- _STATED GOAL_
Can you copy the items below, starting at the line that contains "Image resolution: width=177" and ending at the last line of the items? Leave out the pictures.

- _EXERCISE DATA_
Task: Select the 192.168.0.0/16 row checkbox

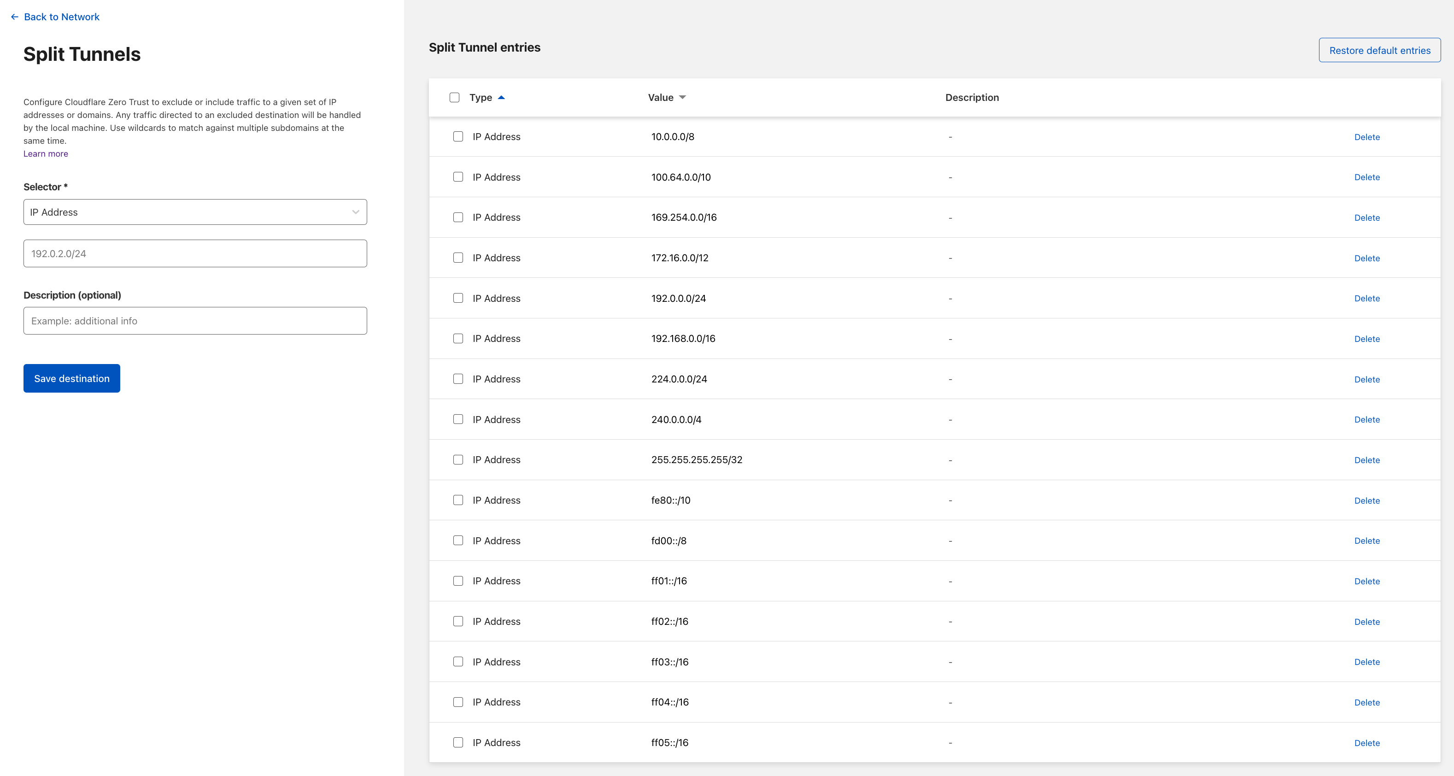Action: pos(458,339)
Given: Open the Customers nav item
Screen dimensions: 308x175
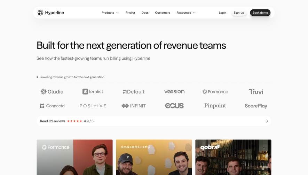Looking at the screenshot, I should 163,13.
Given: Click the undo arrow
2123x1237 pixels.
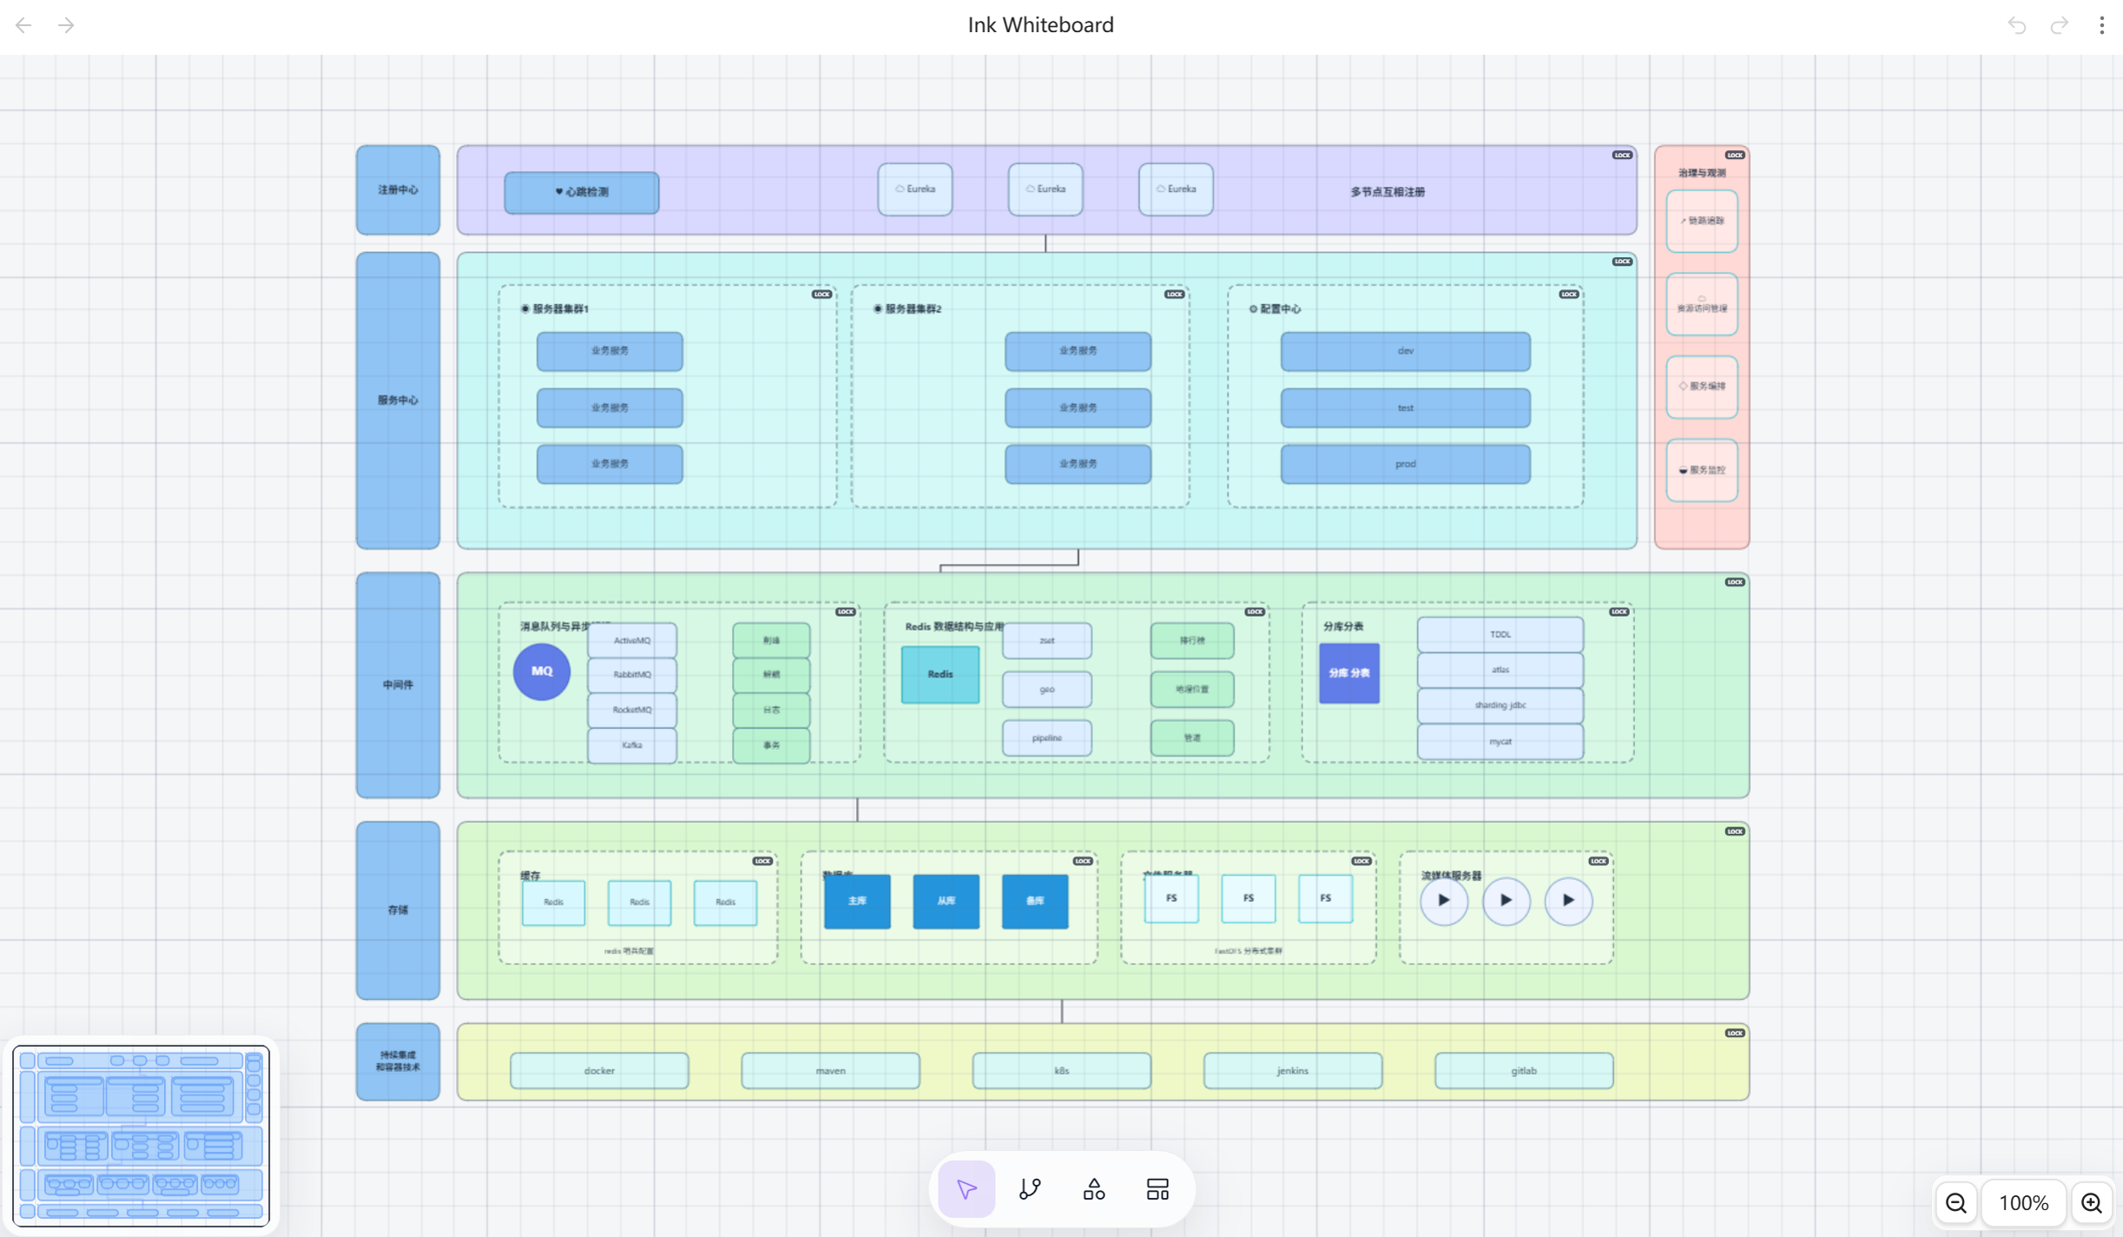Looking at the screenshot, I should pyautogui.click(x=2017, y=25).

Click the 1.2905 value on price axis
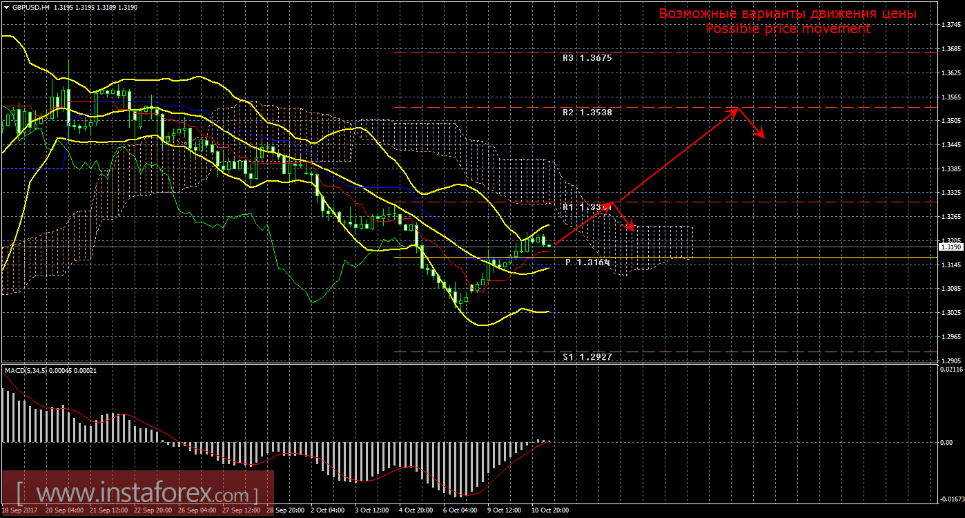(951, 361)
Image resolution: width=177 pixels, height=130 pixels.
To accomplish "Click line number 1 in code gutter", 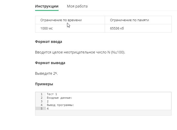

- _RESPONSE_
Image resolution: width=177 pixels, height=130 pixels.
To accomplish "Click line number 1 in code gutter", 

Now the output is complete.